- Welltower Inc (NYSE: WELL) is cutting most ties with beleaguered Genesis HealthCare Inc (NYSE: GEN) and plans to terminate leases with Genesis for 51 of its properties and provide an $86 million lease termination fee upon their successful transition.
- Additionally, Genesis will conditionally receive approximately $170 million in additional debt reductions from Welltower.
- Hence, Genesis expects to reduce its debt outstanding to Welltower by approximately $256 million and extend the maturity to January 1, 2024.
- Welltower will also receive equity in Genesis, increasing its stake in Genesis from approximately 6% to about 15%.
- It has also secured a $50 million debt investment from ReGen Healthcare that would convert into equity representing a 25% stake in the company.
- ReGen Healthcare also has the option to make an additional debt investment of $25 million exercisable no later than March 31 and to be funded by April 15.

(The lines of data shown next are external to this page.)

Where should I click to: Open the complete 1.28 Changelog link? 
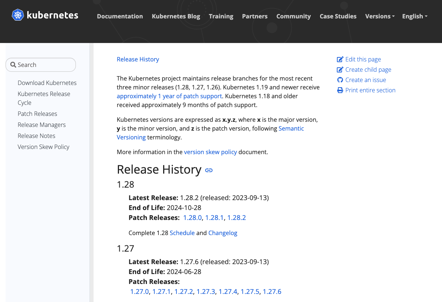[223, 233]
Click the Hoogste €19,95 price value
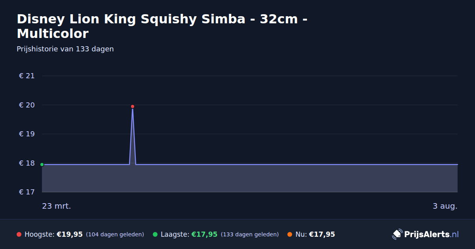475x249 pixels. [70, 234]
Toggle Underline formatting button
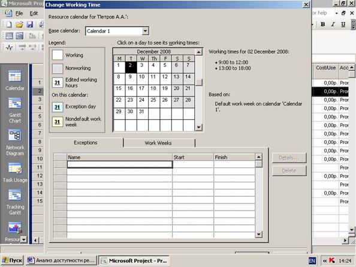The image size is (356, 267). tap(343, 25)
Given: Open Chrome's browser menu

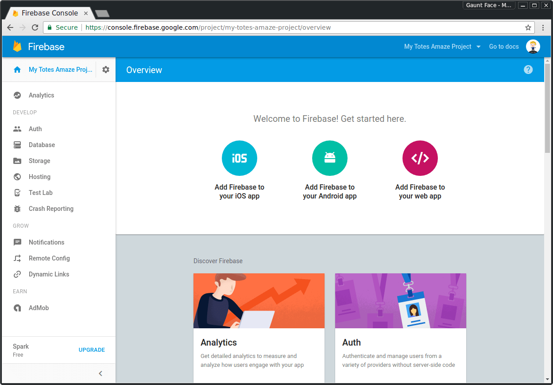Looking at the screenshot, I should point(543,27).
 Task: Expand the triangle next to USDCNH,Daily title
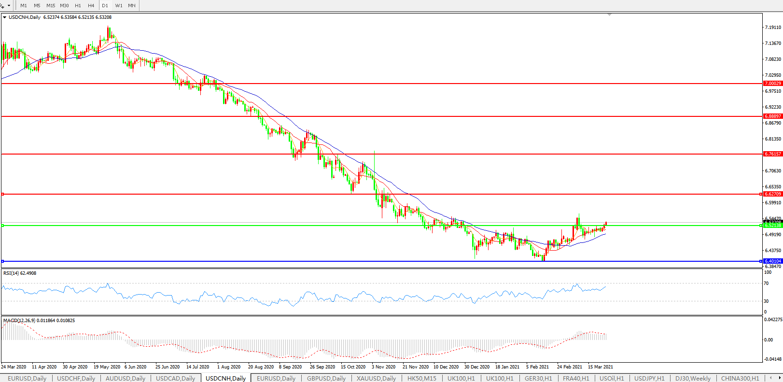[5, 17]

- As part of the agreement, two Genesis Board Members, John F. DePodesta and Terry Rappuhn have relinquished their current positions. ReGen Healthcare has appointed David Harrington and John Randazzo, effective immediately.
- Also, Mr. Harrington has been appointed Chairman of the Board.
- Concurrently, Genesis intends to voluntarily delist from the New York Stock Exchange by March 25.
- Following the deregistration, the company anticipates that its Common Stock will be quoted on the OTC Pink Open Market.
- The company expects to file its 2020 Form 10-K by March 16, but it will not distribute a Q4 2020 earnings release or host a conference call.
- Price Action: GEN shares dropped 35.9% at $0.52, and WELL stock is up 0.48% at $68.95 in market trading hours on the last check Wednesday.